Caravan Migrants Sue Trump Admin for ‘Abuse’ of ‘Constitutional Rights’

12 Honduran nationals seeking asylum, including six children, traveling with the caravan headed towards the US have filed a class action lawsuit against the Trump administration for violation of their constitutional rights.

The suit, which was filed Thursday in the U.S. District Court in Washington, D.C., said it is widely known that Guatemala, Honduras and El Salvador are “undergoing a well-documented human rights crisis.” The lawsuit also claims that the plaintiffs’ right to the Administrative Procedures Act and the Declaratory Judgement Act were being infringed upon.

The lawsuit points to Trump’s claim that he will prevent the caravan from entering the U.S. It claims that the president cannot stop asylum-seekers by employing the military — when they have a fair claim. The suit criticized the president’s alleged attempt at stoking “fear and hysteria” by claiming that criminals and gang members have joined the caravan.

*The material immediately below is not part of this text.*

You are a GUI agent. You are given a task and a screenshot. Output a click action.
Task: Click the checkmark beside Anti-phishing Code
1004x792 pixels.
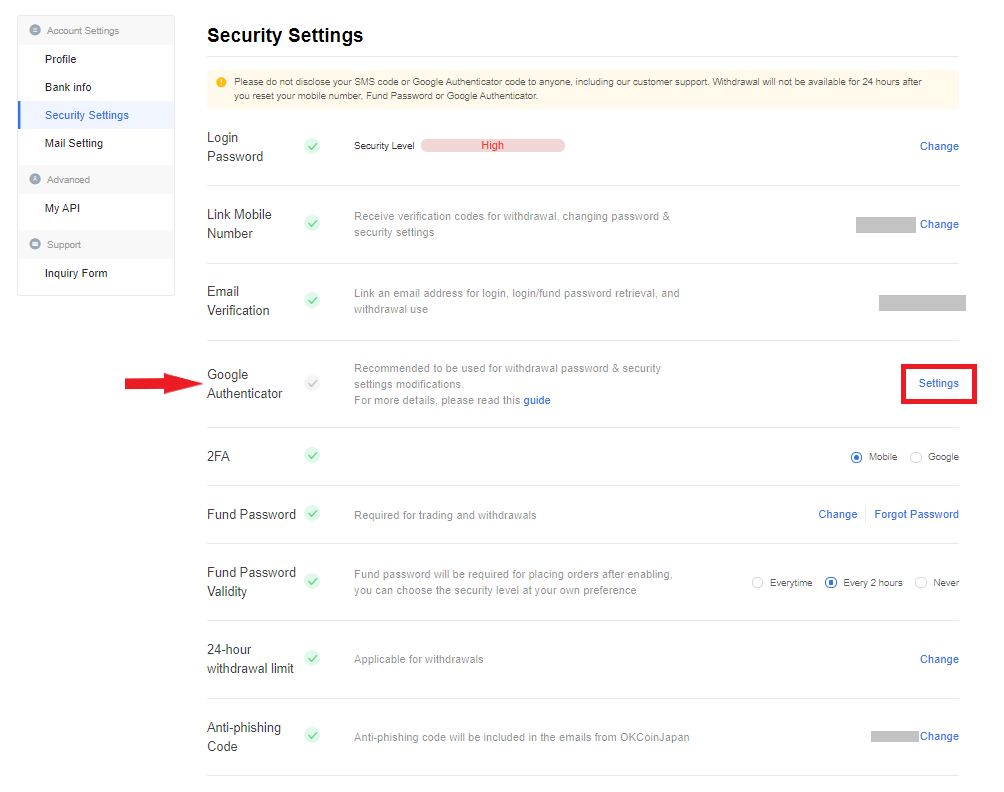coord(312,735)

If one wants to know about the fear generated from this ordeal then they should ask the Mexican police-  they have been pelted with countless with rocks, been shot at and had homemade bombs thrown at them. 

The suit cited a Trump interview with Fox News’ Laura Ingraham, where the president laid out plans to build tent cities to house migrants. The suit questioned the functionality of such a project, and asked if these living quarters would qualify under the Flores Agreement of 1997. The agreement protects asylum-seekers’ rights and limits how long minors can be held.

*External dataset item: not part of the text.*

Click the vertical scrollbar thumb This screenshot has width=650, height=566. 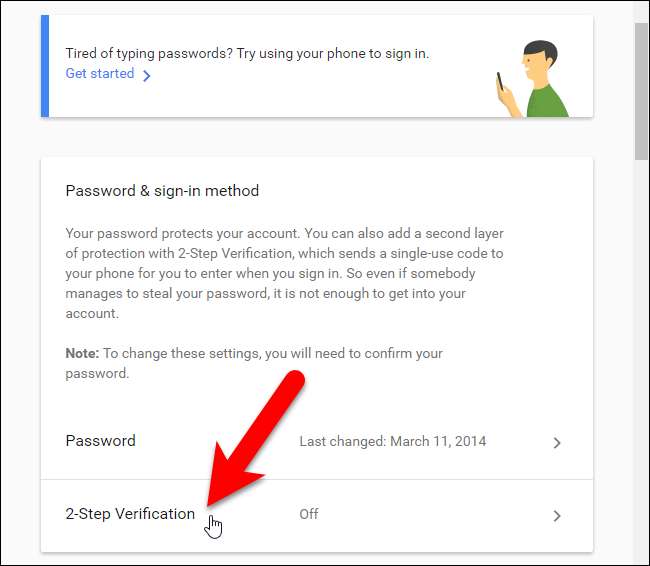[x=641, y=90]
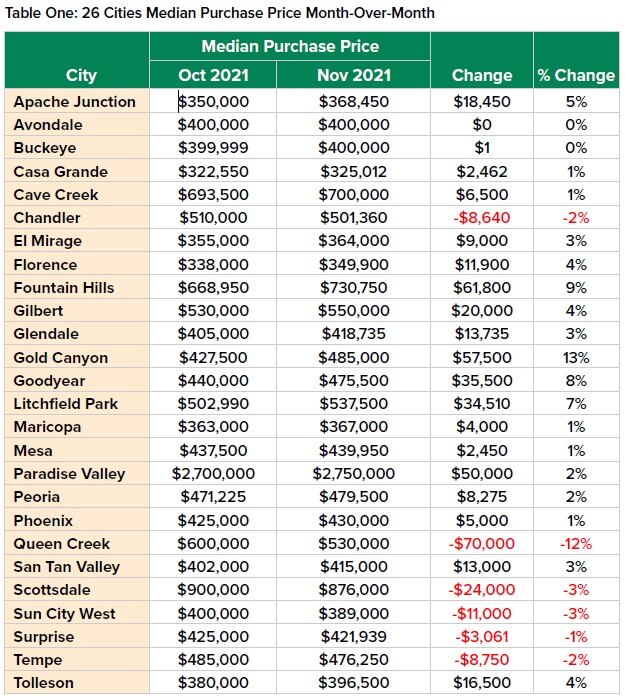Select Gold Canyon's 13% change cell
625x697 pixels.
click(576, 358)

Earlier this summer, a federal judge in California rejected a request by the administration to modify Flores to allow for longer family detention. Administration officials say they have the authority to terminate the agreement, but that is likely to be tested in court.

The White House, Department of Justice and the Department of Homeland Security — which were all named as defendants — did not immediately respond to Fox News’ request for comment.

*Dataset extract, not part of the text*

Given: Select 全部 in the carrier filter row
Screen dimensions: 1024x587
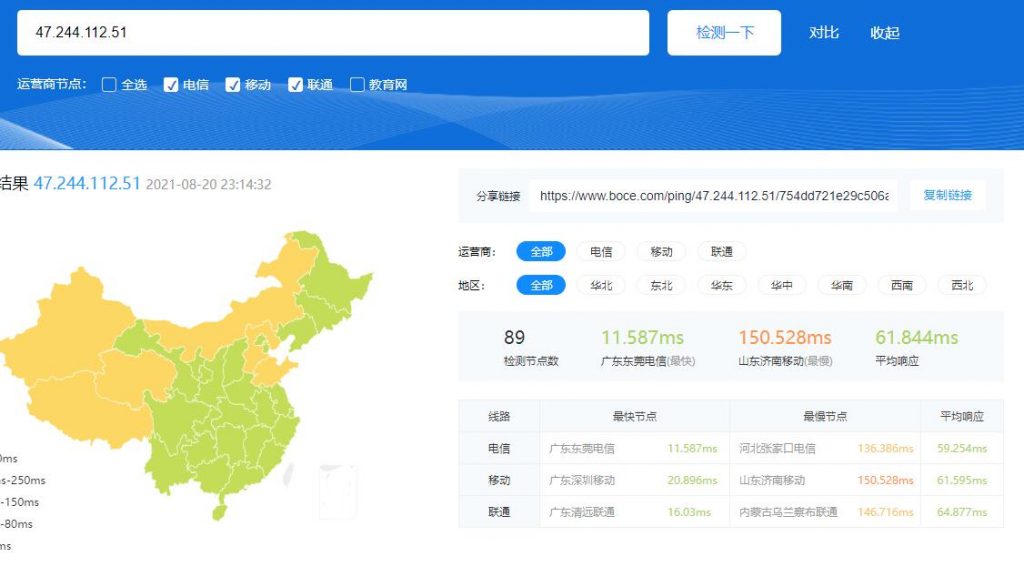Looking at the screenshot, I should point(541,251).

What constitutional rights do undocumented immigrants in our country? What are their rights to have to a court hearing, an attorney or free speech? What rights do their children have to education inside our nation?

Even if you’re in the United States without permission or proper immigration documents, various sections of the U.S. Constitution apply to you. There is a particularly important provision of the Fourteenth Amendment stating that, “No state shall . . . deprive any person of life, liberty or property, without due process of law; nor deny to any person within its jurisdiction the equal protection of the laws.”

An undocumented immigrant is definitely a “person.” In brief, this means that you are owed such procedural rights as a jury trial and the right to defend yourself against the charges if arrested; and if someone sues you over a civil matter, that you have the right to receive notice and to defend yourself in court. Also see “Defense Against Removal,” below.

Various criminal charge-related amendments to the Constitution (including the First, Fourth, Fifth, Sixth and 14th) also apply. These protect undocumented immigrants against unlawful search and seizure by law enforcement authorities (without probable cause and a warrant for such an action) and against self-incrimination.

Undocumented immigrants have the right to file lawsuits, such as discrimination suits, in federal court. State laws vary, but some jurisdictions give an undocumented immigrant the right to sue in state court, as well.

How those rights play out in actual practice is a more complex issue, however. Regarding the caravan, we are talking about several thousand people all demanding to enter our country at one time – all the while attacking the police while they break through the borders of the nations they are crossing. Furthermore, this group is being organized and funded by leftist groups that seek to undermine our border and our laws.

At what point do we stop calling someone just a ‘person’ and start calling them part of an invading force? The case here seems pretty clear.